Another professor would have taken them to their father. But he disliked Mrs. Taylor, and he took this opportunity to embarrass her. He marched the boys down the road and up to the Taylors’ front door.

“Good day, Professor Saunders,” Mrs. Taylor greeted him, wondering what the children had got into now.

“Good morning, Mrs. Taylor,” he replied, smiling. He was a tall, thin, dark man with a cone-shaped head and large, yellow teeth. There was always a little matter in the corners of his eyes. “I’m sorry to have to report I caught your sons peeking behind the women’s toilet.” He licked his lips as if he relished it. “And there were women students using it at the time.”

Mrs. Taylor flushed crimson. She felt dirtied and humiliated. “I commend you on doing your duty so meticulously,” she said in a tight, controlled voice, “even to the point of ascertaining what the boys were looking for.”

Her condescension wiped the oily smirk from his long, horse-shaped face. “I don’ know what they was lookin’ for,” he said roughly, lapsing into his native talk, “but I know what they was lookin’ at.
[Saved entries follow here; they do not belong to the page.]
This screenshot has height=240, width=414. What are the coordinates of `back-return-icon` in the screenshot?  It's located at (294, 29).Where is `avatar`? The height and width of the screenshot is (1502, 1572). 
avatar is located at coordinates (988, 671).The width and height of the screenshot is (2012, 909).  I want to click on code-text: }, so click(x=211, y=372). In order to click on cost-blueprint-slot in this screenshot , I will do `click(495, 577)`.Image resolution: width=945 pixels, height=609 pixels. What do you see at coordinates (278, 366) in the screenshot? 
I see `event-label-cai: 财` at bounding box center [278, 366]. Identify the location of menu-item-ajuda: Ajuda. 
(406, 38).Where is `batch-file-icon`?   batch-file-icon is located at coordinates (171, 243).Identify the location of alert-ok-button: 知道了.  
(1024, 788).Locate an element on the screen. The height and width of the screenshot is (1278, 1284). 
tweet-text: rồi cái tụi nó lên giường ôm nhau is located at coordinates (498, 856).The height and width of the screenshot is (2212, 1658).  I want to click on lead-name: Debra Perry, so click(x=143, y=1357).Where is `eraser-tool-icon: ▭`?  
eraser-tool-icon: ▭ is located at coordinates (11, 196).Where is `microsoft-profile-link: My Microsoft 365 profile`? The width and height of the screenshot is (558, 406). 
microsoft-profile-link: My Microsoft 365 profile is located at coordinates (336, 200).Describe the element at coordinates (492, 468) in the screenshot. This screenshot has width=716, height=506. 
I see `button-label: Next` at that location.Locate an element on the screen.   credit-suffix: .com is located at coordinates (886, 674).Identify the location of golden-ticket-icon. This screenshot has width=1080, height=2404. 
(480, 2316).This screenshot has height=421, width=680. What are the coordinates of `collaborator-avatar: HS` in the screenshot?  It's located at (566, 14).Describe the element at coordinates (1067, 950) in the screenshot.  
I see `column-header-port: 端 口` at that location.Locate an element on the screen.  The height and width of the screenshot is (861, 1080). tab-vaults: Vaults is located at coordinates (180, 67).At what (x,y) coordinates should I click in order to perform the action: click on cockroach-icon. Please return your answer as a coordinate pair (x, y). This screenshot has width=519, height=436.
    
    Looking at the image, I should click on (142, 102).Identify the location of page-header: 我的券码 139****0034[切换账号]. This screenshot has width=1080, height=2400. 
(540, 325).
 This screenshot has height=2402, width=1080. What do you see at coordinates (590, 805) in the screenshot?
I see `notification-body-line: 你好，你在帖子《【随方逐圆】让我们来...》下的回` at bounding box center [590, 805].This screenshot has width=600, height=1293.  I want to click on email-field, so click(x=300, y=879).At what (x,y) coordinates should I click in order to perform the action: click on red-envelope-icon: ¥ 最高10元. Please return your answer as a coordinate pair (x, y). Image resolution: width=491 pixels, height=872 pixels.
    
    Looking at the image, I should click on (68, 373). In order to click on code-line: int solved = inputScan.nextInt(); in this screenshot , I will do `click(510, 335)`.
An’ if you don’ whip ‘em I’ll whip ‘em myself.”

She gathered the boys to her sides. “If you lay a hand on one of my children I’ll horsewhip you,” she said, adding scathingly, “You have the effrontery to call yourself a teacher.”

Infuriated, he reached for Charles. Mrs. Taylor struck him in the face. He turned ashy with rage and instinctively struck back, the blow glancing off her shoulder. Her face blanched. Without another word she turned back into the house, disdainful of him pursuing her, and went in search of her husband’s shotgun.

Maddened by her escape, he turned on the boys, cuffing William on the head. Charles clutched him about the legs and tripped him down the steps, while William fled crying underneath the house.

“You li’l bastard!” Professor Saunders cried as he scrambled to his feet.

Charles kicked him on the shin and fled after William. Professor Saunders followed them, scuttling on all fours underneath the beams. The boys had crawled to the back of the house where there was only a foot of clearance. Looking about for a stick to strike at them, Professor Saunders saw the skirt of Mrs. Taylor’s dress as she rounded the corner of the house, carrying the double-barreled shotgun. He crawled rapidly to the far side, losing his hat in the process, and began running across the truck garden, his suit dirtied and disheveled.

“He’s getting away on the other side,” Charles yelled excitedly.

Deliberately, Mrs. Taylor encircled the house. In his haste, Professor Saunders had stumbled, but he was up, running again, when she came into view. Although he was out of range, Mrs. Taylor, unfamiliar with firearms, raised the gun and fired. The gun kicked her sharply and she uttered a cry of pain. The children dashed from beneath the house to aid her.